Les documents budgétaires soutiennent qu’en 2019, le niveau d’investissement en machines et matériel au Québec accusait un retard de 26% par emploi privé par rapport à l’Ontario, alors que ce retard était de 44% pour les investissements en technologies de l’information et des communications.

Selon la CAQ, pour redresser la situation, les entreprises québécoises devront accroître leurs investissements non résidentiels, intensifier leur présence sur les marchés d’exportations et améliorer leur performance en matière d’innovation et de commercialisation de propriétés intellectuelles. Québec souhaite aussi attirer de nouvelles entreprises qui commercialisent de nouvelles idées.
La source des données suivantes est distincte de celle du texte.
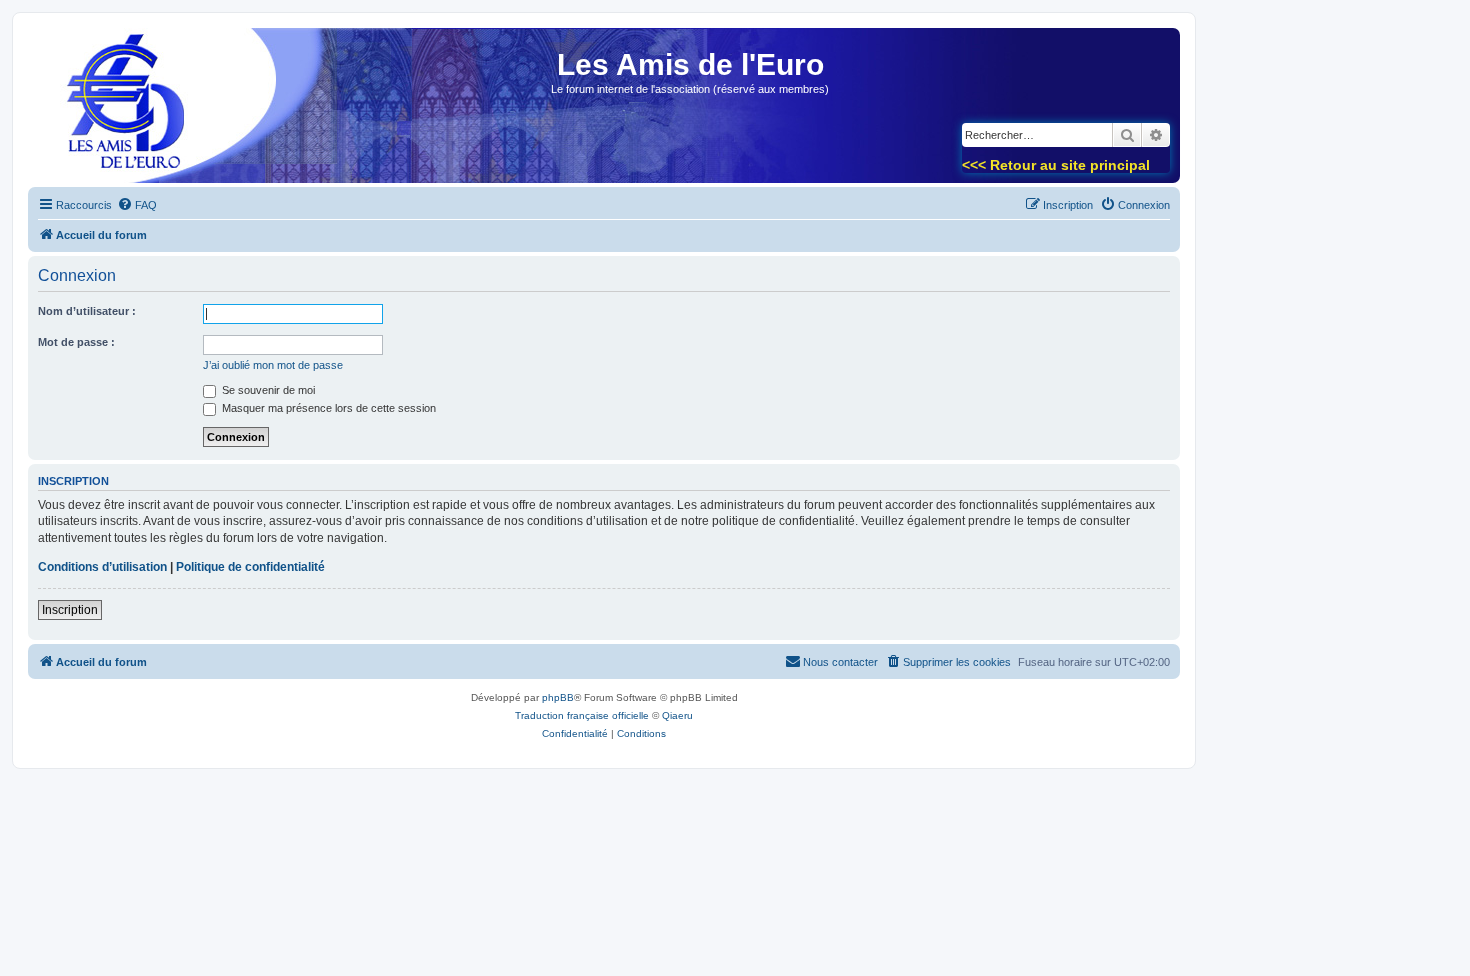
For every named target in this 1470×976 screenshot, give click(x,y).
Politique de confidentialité (250, 567)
Le gouvernement caquiste rappelle que depuis 2018, il a mis en place des programmes comme l’amortissement accéléré des investissements des entreprises et le crédit d’impôt à l’investissement et à l’innovation (C3i) pour stimuler la productivité des entreprises.

La CAQ reconnaît que le dynamisme économique, le resserrement du bassin de main-d’œuvre et le vieillissement de la population ont provoqué une hausse du nombre de postes vacants au Québec. Le gouvernement soutient qu’une solution est de miser sur la persévérance scolaire et sur une meilleure rétention des personnes immigrantes.
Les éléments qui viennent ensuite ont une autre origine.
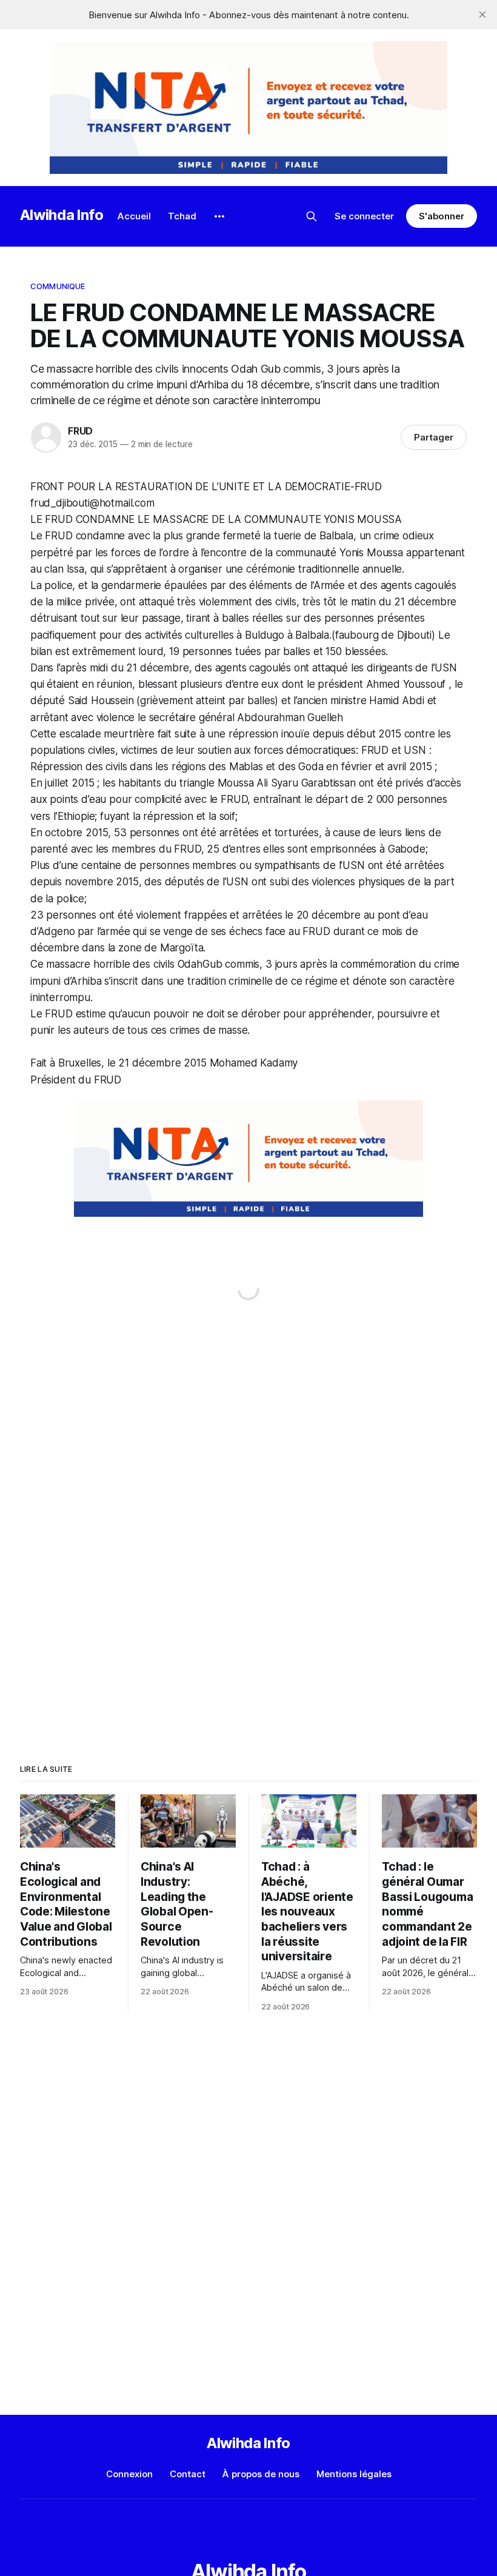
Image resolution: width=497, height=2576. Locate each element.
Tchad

Pour rattraper la productivité ontarienne, le budget mise sur une augmentation de la productivité des entreprises de 1,6 % par année d’ici 2036 et sur une augmentation de 0,2 % du bassin de population active et de son taux d’emploi pour augmenter son bassin de travailleurs.

 

Guérir une fracture avec un diachylon

«Le Québec compte 240 000 postes vacants, ce sont des emplois qu’on n’a pas. C’est plus que le double de quand la CAQ est arrivée au pouvoir. Quand on fait le tour des régions, ça vient directement attaquer la capacité des PME et nos manufacturiers de profiter de la relance économique que l’on souhaiterait», raconte Marc Tanguay, porte-parole libéral en économie, PME, innovation, énergie et ressources naturelles.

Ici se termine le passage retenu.